Voici venu le jour que j’attendais le plus dans ce voyage. C’est d’ailleurs la raison d’être de ce voyage à Porto: non pas Porto, mais le Douro, et surtout sa ligne de chemin de fer, la ligne du Douro. Considérée comme l’une des plus belles d’Europe, elle ne va pas faire mentir sa réputation! Heureux hasard, un épisode de Des Trains pas comme les Autres était paru quelques semaines plus tôt, de quoi aiguiser l’appétit. Ce train est le plus beau et le meilleur que j’ai pu prendre, une trace indélébile reste dès lors que vous le prenez et qu’il n’est pas considéré comme un simple moyen de transport.
Je voulais absolument passer une journée dans le train. Or la ligne ne fait que 4 à 5 heures de long. La solution que j’ai trouvée est de m’arrêter dans plusieurs villages et de faire la ligne en deux jours. C’est ainsi qu’au départ de Porto Sao Bento, je m’arrête à Pinhao au bout de trois heures, puis je reprends le train en fin d’après-midi pour Tua, où une nuit loin de tout m’attend. Le lendemain, ce sera le trajet Tua-Pocinho, puis Pocinho-Porto.
Le premier train de la journée part à 9h de Porto Sao Bento. Afin d’éviter la foule du week-end, j’avais calé l’itinéraire pour qu’il se fasse un lundi et un mardi. A Porto Sao Bento, il faut ABSOLUMENT monter à droite dans le sens de la marche; ceux qui se mettront à gauche ne verront rien du Douro puisqu’il sera toujours à droite!
Comble de chance, j’ai ce jour-là le droit aux wagons du musée du train: c’est la promesse d’heures de secousses ferroviaires. Au-delà des secousses, voyager dans ces wagons vous plonge dans un autre univers et vous fait tout oublier sauf le paysage et l’expérience.
Au départ de Sao Bento, comme la veille, le Douro de Porto est visible quelques secondes après le tunnel de la gare. Je me suis cette fois assis dos à la marche pour voir le pont Louis I.
La première heure de trajet est reposante et agréable mais n’offre pas de paysages notables: on traverse tranquillement, peut-être à 50-60 km/h, la campagne portugaise, entre villes et campagne. Au bout d’une grosse heure, on atteint les bords du Douro, mais ce ne sont pas les plus jolis.

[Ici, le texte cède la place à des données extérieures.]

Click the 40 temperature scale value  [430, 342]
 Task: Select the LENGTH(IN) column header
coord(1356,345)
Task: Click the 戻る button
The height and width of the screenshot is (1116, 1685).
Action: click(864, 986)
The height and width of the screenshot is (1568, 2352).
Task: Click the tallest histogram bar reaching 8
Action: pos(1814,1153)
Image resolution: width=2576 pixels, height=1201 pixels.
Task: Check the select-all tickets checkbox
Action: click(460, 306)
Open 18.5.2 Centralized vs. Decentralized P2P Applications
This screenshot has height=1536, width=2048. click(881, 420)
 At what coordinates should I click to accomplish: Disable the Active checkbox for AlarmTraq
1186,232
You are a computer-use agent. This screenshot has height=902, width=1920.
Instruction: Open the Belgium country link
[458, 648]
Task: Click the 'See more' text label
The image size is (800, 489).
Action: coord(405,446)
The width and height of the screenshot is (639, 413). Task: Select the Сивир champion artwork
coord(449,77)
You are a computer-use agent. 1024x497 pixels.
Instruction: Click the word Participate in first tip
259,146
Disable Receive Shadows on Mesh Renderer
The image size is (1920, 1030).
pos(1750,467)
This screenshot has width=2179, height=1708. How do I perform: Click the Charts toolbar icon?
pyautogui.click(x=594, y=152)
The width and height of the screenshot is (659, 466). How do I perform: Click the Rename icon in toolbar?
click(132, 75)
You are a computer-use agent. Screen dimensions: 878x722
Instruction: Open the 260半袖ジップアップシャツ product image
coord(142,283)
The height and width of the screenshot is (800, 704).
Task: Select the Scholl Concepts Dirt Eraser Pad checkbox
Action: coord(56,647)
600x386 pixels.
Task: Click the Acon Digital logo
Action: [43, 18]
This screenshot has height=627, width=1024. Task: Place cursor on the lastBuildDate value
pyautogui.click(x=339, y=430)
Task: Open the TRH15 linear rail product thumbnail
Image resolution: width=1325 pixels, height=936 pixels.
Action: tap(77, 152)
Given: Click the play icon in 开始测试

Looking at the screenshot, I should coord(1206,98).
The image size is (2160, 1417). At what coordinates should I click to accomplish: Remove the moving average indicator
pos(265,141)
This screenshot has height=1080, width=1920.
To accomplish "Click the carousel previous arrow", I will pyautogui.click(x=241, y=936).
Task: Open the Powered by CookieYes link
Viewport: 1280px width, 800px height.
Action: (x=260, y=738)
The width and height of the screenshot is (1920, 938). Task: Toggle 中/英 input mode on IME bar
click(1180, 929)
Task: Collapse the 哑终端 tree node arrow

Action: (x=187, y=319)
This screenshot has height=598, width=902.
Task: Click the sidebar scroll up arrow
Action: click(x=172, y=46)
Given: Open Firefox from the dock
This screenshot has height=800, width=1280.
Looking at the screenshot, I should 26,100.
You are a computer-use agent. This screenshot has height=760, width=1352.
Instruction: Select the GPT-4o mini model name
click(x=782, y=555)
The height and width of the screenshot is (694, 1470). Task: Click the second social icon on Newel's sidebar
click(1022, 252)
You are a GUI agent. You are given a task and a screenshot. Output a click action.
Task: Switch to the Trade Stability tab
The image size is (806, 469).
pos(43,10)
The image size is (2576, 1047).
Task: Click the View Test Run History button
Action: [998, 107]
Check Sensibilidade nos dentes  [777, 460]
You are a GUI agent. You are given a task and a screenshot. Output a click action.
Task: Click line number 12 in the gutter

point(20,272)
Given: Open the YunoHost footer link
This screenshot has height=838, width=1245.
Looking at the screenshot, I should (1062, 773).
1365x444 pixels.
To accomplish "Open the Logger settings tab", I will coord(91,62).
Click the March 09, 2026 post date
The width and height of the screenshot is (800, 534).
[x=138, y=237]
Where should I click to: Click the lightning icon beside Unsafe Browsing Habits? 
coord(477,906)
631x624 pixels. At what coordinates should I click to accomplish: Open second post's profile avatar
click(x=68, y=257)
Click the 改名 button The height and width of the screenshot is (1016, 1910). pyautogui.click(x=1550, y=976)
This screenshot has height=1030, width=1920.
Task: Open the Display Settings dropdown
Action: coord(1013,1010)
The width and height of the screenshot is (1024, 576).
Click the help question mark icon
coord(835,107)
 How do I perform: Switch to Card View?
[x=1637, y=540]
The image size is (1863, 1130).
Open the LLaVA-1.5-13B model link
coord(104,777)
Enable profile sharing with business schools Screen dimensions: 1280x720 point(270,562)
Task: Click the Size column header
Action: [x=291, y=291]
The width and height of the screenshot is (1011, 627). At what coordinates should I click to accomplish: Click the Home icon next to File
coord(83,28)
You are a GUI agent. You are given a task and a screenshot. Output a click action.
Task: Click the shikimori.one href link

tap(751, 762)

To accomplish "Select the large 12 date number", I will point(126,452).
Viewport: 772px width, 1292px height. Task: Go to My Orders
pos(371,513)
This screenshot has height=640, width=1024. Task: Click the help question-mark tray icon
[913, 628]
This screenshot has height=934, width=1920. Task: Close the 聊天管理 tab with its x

Ce n’est qu’à partir de Peso de Regua, vers la deuxième heure, que les paysages réputés du Douro apparaissent. Il y a en réalité un moyen très simple de savoir si l’on est à Peso de Regua: le viaduc autoroutier ne peut pas ne pas être vu, il marque en quelque sorte la limite avec le Douro réputé. Je profite d’avoir les vieux wagons avec les fenêtres rabattables pour les ouvrir et mettre la tête dehors tout le reste du trajet. C’est une expérience unique que de pouvoir voyager en train la tête dehors, devant de pareils paysages.
Le train arrive à Pinhao au bout de 3 heures, tout le monde (ou presque) descend ici: les tours operators vendent des journées train-quinta-train sans grand intérêt sur lesquelles tout le monde se ruent; ce n’est pas ce que je cherche. Je descends quand même pour faire un tour de la ville; j’ai quatre heures avant que le dernier train de la journée passe pour m’emmener à Tua.
Justement, à 16 heures passe le dernier train de la journée. Les wagons sont un petit peu plus récents, mais toujours avec des banquettes de cuir. Ce quart d’heure de trajet est mémorable (je ne me doute pas encore que j’aurais 3 heures identiques le lendemain); la tête dehors, le ciel s’est dégagé, tout est bleu, les vignes et les montagnes sont désertes, les quintas (caves à Porto) s’enchaînent de chaque côté du train. Juste avant la gare, un pont passe le rio Tua qui sort à peine du barrage de Foz Tua, impressionnant par sa taille et sa proximité.
A l’arrivée à Tua, pas un chat dans les rues ou la gare; je suis le seul à descendre (nous étions 3 dans le train). Le village est comme mort. Ma chambre d’hôte est la seule ouverte; il n’y a qu’un restaurant pour manger le soir. Tua est vraiment isolée, oubliée des touristes; il y a ici une vraie authenticité, et les locaux me le prouveront le lendemain.